1. Operations¶

At a high level, an operation is a function in a computation pipeline, abstractly represented by the Operation class. This class specifies the dependencies of the operation in the pipeline.

The FunctionalOperation provides a concrete lightweight wrapper around any arbitrary function to define those dependencies. Instead of constructing it directly, prefer to instantiate it by calling the operation() factory.

Operations are just functions¶

At the heart of each operation is just a function, any arbitrary function. Indeed, you can wrap an existing function into an operation, and then call it just like the original function, e.g.:

>>> from operator import add
>>> from graphtik import operation
>>> add_op = operation(add,
...                    needs=['a', 'b'],
...                    provides=['a_plus_b'])
>>> add_op
FunctionalOperation(name='add', needs=['a', 'b'], provides=['a_plus_b'], fn='add')
>>> add_op(3, 4) == add(3, 4)
True
But __call__() is just to facilitate quick experimentation - it does not perform any checks or matching of needs/provides to function arguments & results (which happen when pipelines compute).

The way Graphtik works is by invoking their Operation.compute() method, which, among others, allow to specify what results you desire to receive back (read more on Running a computation graph).

Specifying graph structure: `provides` and `needs`¶

Each operation is a node in a computation graph, depending and supplying data from and to other nodes (via the solution), in order to compute.

This graph structure is specified (mostly) via the provides and needs arguments to the operation() factory, specifically:

needs

this argument names the list of (positionally ordered) inputs data the operation requires to receive from solution.
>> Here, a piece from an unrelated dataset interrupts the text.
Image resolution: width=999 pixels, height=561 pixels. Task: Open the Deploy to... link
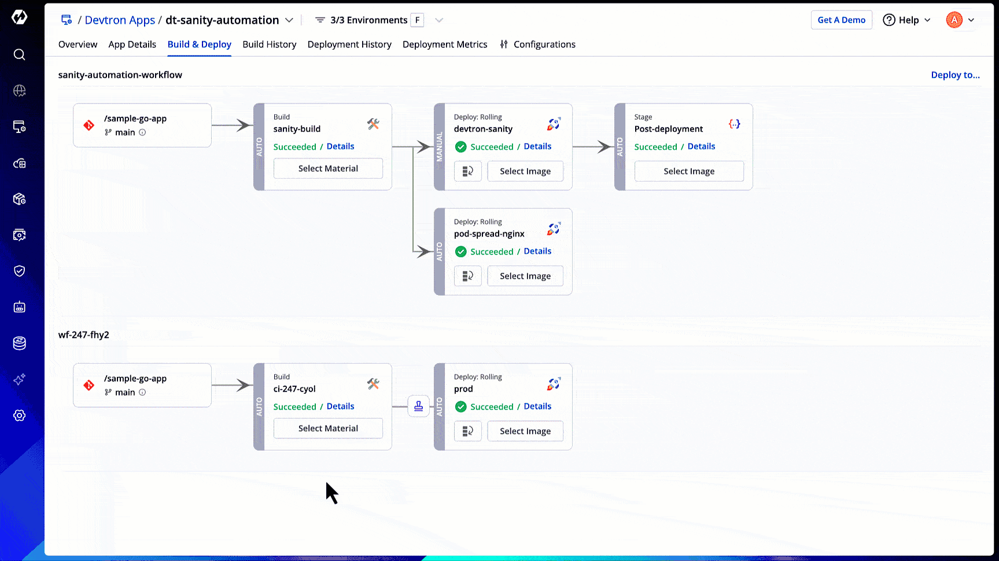(x=955, y=75)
The list corresponds, roughly, to the arguments of the underlying function (plus any sideffects).

It can be a single string, in which case a 1-element iterable is assumed.

seealso: needs, modifier, FunctionalOperation.needs, FunctionalOperation.op_needs, FunctionalOperation._fn_needs

provides

this argument names the list of (positionally ordered) outputs data the operation provides into the solution. The list corresponds, roughly, to the returned values of the fn (plus any sideffects & aliases).
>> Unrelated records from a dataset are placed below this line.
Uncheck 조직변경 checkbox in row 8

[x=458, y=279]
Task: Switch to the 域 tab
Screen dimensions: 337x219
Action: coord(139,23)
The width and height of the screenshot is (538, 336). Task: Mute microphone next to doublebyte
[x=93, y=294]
It can be a single string, in which case a 1-element iterable is assumed.

If they are more than one, the underlying function must return an iterable with same number of elements (unless it returns dictionary).

seealso: provides, modifier, FunctionalOperation.provides, FunctionalOperation.op_provides, FunctionalOperation._fn_provides

Aliased provides¶

Sometimes, you need to interface operations where they name some dependency differently. This is doable without introducing “pipe-through” interface operation, either by annotating needs with kw modifiers (see docs) or with aliases on the provides side:

>>> op = operation(str,
...                name="`provides` with `aliases`",
...                needs="anything",
...                provides="real thing",
...                aliases=("real thing", "phony"))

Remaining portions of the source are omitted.